Combined Administration of Metformin and Amprolium to Rats Affects Metabolism of Free Amino Acids in the Brain, Altering Behavior, and Heart Rate.

The risk of developing diabetes and cardiometabolic disorders is associated with increased levels of alpha-aminoadipic acid and disturbances in the metabolism of branched-chain amino acids. The side effects of the widely used antidiabetic drug metformin include impaired degradation of branched-chain amino acids and inhibition of intracellular thiamin transport. These effects may be interconnected, as thiamine deficiency impairs the functioning of thiamine diphosphate (ThDP)-dependent dehydrogenases of 2-oxo acids involved in amino acids degradation, while diabetes is often associated with perturbed thiamine status.
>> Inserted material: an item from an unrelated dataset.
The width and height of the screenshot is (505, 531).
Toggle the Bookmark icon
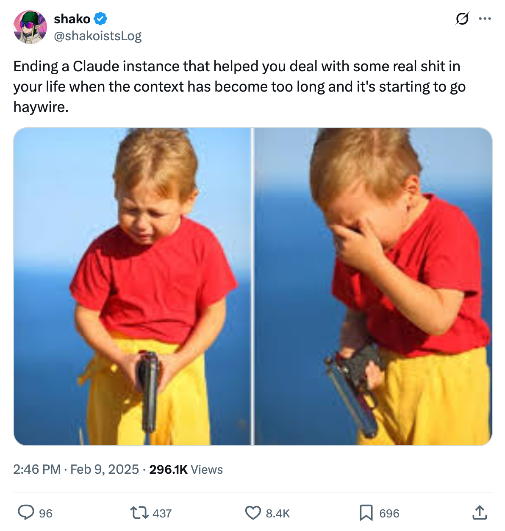coord(366,513)
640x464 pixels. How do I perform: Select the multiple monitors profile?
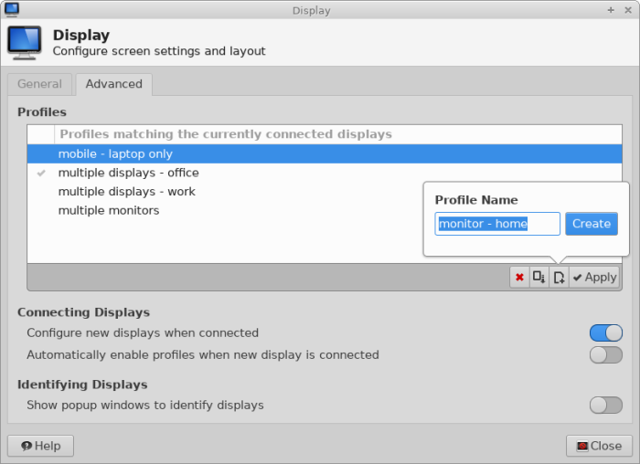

In this work, we investigate the action of metformin in rats with impaired thiamine availability. The reduction in the thiamine influx is induced by simultaneous administration of the thiamine transporters inhibitors metformin and amprolium. After 24 days of combined metformin/amprolium administration, no significant changes in the total brain levels of ThDP or activities of ThDP-dependent enzymes of central metabolism are observed, but the affinities of transketolase and 2-oxoglutarate dehydrogenase to ThDP increase. The treatment also significantly elevates the brain levels of free amino acids and ammonia, reduces the antioxidant defense, and alters the sympathetic/parasympathetic regulation, which is evident from changes in the ECG and behavioral parameters. Strong positive correlations between brain ThDP levels and contents of ammonia, glutathione disulfide, alpha-aminoadipate, glycine, citrulline, and ethanolamine are observed in the metformin/amprolium-treated rats, but not in the control animals. Analysis of the obtained data points to a switch in the metabolic impact of ThDP from the antioxidant and nitrogen-sparing in the control rats to the pro-oxidant and hyperammonemic in the metformin/amprolium-treated rats. As a result, metformin administration along with the amprolium-reduced thiamine supply significantly perturb the metabolism of amino acids in the rat brain, altering behavioral and ECG parameters.